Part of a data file
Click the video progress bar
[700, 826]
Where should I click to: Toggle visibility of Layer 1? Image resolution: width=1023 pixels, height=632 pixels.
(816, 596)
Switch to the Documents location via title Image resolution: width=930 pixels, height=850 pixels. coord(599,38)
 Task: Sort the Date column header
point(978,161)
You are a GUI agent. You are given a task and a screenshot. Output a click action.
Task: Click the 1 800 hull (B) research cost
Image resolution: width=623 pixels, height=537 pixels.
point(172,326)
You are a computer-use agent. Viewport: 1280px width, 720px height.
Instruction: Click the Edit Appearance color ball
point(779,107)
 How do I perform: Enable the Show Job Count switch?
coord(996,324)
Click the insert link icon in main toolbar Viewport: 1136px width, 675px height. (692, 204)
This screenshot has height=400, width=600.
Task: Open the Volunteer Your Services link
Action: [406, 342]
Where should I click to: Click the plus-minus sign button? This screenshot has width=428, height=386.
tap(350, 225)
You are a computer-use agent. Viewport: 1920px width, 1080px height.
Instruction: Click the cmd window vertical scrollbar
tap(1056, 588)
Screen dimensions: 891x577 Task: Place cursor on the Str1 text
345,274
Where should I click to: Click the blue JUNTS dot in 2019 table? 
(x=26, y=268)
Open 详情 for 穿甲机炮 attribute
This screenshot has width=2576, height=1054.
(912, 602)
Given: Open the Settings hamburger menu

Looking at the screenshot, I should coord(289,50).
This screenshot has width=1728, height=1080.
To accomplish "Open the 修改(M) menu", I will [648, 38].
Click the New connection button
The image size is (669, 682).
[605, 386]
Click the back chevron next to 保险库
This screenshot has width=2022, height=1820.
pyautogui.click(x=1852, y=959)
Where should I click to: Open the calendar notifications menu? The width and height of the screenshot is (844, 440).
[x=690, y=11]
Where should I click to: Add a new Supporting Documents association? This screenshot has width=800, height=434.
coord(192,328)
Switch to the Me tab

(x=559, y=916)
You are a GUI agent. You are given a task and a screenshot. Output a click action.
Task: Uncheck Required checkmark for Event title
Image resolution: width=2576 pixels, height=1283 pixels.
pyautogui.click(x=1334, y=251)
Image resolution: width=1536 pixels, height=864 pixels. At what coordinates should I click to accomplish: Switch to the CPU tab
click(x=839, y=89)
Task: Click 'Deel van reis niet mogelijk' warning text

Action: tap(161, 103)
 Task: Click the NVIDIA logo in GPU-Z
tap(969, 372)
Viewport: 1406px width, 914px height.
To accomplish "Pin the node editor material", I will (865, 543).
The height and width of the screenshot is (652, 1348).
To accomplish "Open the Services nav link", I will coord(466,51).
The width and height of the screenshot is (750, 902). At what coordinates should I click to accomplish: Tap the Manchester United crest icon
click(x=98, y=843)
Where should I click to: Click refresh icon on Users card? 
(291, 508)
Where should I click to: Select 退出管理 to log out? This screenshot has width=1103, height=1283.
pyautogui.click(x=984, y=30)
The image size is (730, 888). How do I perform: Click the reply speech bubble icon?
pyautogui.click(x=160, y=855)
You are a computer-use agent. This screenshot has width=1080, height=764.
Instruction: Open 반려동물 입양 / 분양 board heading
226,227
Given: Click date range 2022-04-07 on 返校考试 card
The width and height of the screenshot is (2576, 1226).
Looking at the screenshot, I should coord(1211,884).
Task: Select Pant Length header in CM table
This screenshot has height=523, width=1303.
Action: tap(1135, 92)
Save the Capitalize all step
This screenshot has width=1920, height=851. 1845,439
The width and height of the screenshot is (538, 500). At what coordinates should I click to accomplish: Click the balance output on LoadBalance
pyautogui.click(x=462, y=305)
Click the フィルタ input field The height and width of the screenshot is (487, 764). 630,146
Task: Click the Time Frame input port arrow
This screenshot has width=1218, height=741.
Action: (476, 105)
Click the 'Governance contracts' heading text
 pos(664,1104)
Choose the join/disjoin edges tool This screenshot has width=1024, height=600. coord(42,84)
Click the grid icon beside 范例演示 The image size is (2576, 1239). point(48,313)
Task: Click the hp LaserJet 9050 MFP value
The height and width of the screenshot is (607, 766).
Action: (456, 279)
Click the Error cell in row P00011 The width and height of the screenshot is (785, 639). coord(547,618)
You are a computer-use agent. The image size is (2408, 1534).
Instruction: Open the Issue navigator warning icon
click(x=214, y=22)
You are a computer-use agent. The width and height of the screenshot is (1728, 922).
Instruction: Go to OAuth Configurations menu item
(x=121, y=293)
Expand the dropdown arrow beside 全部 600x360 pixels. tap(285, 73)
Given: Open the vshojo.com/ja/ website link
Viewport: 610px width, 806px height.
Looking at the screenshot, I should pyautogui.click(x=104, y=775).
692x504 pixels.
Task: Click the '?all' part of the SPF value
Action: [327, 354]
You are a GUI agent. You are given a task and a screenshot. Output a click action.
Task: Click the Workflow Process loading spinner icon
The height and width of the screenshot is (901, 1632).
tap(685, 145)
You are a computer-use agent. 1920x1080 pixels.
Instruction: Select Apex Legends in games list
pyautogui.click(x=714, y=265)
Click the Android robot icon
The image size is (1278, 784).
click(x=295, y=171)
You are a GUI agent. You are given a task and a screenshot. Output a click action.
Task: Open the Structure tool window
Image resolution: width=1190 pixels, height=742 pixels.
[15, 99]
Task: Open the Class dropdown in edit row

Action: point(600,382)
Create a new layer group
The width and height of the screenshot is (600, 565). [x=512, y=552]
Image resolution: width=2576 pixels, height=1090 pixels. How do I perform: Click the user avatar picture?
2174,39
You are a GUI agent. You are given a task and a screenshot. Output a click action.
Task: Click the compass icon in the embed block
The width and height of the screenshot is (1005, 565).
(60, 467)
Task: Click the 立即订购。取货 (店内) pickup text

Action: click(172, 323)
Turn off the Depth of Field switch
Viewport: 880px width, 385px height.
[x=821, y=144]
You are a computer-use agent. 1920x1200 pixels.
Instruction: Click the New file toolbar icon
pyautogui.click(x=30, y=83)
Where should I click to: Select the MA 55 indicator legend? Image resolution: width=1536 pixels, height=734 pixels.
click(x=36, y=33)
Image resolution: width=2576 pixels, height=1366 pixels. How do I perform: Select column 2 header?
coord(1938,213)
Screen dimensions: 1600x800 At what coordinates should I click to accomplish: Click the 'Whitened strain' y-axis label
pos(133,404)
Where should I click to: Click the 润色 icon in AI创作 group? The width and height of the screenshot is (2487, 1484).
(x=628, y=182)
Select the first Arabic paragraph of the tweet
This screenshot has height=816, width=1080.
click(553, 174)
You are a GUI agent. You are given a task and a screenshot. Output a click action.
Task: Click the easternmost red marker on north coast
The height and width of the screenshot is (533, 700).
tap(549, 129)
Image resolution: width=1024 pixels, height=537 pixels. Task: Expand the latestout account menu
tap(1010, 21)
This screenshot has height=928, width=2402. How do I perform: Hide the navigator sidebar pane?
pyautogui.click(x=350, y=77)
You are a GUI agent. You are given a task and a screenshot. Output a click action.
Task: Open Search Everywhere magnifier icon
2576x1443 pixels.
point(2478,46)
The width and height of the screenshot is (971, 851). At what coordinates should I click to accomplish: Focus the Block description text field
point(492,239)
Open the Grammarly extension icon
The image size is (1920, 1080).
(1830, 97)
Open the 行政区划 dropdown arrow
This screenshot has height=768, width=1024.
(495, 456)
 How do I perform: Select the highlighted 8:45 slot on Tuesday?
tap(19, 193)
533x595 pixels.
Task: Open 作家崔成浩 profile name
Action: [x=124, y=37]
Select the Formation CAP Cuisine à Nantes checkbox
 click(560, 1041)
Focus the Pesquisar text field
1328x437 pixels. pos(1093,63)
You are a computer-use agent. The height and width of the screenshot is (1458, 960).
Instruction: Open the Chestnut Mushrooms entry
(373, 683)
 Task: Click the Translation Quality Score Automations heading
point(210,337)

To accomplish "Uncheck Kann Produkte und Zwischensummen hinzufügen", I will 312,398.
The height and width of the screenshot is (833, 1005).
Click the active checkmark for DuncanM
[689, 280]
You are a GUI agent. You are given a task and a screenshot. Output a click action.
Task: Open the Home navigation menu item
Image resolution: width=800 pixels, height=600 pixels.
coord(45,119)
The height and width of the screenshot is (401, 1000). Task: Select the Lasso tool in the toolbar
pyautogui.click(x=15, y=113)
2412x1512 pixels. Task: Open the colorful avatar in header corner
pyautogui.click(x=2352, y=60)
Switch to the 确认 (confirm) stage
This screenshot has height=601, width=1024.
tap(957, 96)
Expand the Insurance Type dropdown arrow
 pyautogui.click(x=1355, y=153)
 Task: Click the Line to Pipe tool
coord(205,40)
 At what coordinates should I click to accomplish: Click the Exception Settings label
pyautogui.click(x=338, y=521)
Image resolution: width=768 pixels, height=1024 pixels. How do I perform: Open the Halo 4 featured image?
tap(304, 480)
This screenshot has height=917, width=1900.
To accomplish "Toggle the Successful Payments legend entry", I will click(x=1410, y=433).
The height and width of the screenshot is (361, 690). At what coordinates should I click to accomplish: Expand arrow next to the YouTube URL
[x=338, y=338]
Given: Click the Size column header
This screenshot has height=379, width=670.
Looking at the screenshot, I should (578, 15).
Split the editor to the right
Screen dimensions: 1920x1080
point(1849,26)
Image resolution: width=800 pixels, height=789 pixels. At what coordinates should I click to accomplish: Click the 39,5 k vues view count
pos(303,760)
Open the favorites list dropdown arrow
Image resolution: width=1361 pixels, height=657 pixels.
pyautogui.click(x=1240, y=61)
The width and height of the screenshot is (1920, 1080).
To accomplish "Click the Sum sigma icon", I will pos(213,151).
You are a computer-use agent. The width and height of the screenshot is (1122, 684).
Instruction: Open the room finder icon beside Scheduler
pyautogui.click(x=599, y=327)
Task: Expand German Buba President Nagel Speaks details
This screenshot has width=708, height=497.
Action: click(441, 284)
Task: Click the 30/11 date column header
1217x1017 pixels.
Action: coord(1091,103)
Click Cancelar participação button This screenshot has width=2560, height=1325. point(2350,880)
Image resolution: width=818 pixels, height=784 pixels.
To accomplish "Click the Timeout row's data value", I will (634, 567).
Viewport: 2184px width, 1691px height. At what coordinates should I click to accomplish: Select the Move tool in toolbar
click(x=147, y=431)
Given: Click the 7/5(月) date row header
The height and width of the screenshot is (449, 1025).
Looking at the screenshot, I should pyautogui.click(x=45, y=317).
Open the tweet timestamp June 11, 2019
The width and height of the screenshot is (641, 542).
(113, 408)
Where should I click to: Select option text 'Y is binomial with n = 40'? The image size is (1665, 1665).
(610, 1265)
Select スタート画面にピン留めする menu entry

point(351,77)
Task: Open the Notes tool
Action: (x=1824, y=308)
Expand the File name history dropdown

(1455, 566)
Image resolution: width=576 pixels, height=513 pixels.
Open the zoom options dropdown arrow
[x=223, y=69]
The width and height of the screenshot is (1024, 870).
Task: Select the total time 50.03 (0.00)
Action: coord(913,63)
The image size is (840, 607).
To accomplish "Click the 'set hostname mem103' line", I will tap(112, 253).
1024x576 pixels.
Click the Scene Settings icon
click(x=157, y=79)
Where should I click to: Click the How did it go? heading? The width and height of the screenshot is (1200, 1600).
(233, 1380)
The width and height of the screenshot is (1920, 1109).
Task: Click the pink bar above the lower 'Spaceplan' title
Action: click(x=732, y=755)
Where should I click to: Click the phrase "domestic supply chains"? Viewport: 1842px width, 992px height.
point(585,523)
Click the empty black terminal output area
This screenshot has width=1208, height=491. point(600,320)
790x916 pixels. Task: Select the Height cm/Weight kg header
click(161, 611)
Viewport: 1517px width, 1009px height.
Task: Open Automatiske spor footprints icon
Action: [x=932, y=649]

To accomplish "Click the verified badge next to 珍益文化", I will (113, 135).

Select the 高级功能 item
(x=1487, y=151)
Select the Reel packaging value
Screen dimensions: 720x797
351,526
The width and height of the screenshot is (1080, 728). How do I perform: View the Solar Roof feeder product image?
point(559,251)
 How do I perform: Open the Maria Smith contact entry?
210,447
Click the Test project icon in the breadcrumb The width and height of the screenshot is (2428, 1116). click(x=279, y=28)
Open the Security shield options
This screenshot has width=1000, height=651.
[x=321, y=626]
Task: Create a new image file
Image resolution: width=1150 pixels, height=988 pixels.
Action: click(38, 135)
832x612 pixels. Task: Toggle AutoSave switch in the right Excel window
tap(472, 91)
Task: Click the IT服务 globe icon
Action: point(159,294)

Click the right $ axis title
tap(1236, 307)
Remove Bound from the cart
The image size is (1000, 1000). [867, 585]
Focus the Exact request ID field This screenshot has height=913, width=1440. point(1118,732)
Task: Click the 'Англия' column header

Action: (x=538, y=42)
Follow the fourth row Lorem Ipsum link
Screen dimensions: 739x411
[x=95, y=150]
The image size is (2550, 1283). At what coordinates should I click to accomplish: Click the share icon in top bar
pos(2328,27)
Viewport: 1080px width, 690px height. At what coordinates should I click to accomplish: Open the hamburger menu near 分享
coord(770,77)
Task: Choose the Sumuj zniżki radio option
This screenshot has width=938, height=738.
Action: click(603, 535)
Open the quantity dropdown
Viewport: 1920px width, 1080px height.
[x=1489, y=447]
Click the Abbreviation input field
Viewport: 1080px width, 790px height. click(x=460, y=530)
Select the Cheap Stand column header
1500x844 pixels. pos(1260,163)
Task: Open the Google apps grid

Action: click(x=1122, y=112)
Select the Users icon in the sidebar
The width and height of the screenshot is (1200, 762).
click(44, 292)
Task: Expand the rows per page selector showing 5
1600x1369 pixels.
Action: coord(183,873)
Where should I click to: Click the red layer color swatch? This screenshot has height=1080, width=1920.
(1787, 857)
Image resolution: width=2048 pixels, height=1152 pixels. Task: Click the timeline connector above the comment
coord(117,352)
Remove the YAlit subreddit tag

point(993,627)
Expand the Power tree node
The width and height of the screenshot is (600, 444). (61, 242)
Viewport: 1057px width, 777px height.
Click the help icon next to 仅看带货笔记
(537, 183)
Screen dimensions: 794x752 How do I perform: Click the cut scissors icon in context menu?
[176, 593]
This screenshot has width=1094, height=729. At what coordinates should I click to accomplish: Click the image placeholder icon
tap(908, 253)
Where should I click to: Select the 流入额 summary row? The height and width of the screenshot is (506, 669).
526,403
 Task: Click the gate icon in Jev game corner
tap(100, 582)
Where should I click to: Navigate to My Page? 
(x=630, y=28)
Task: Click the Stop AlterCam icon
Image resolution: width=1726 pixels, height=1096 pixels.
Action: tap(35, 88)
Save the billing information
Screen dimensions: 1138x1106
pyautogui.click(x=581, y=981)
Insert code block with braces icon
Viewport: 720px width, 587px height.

STATED EXERCISE
Copy out the records verbatim, starting with the line containing "will (113, 135)." and ending with the line containing "[x=321, y=626]", including both of those lines.

ANSWER TO THE TASK
To accomplish "Click the verified badge next to 珍益文化", I will (113, 135).

Select the 高级功能 item
(x=1487, y=151)
Select the Reel packaging value
Screen dimensions: 720x797
351,526
The width and height of the screenshot is (1080, 728). How do I perform: View the Solar Roof feeder product image?
point(559,251)
 How do I perform: Open the Maria Smith contact entry?
210,447
Click the Test project icon in the breadcrumb The width and height of the screenshot is (2428, 1116). click(x=279, y=28)
Open the Security shield options
This screenshot has width=1000, height=651.
[x=321, y=626]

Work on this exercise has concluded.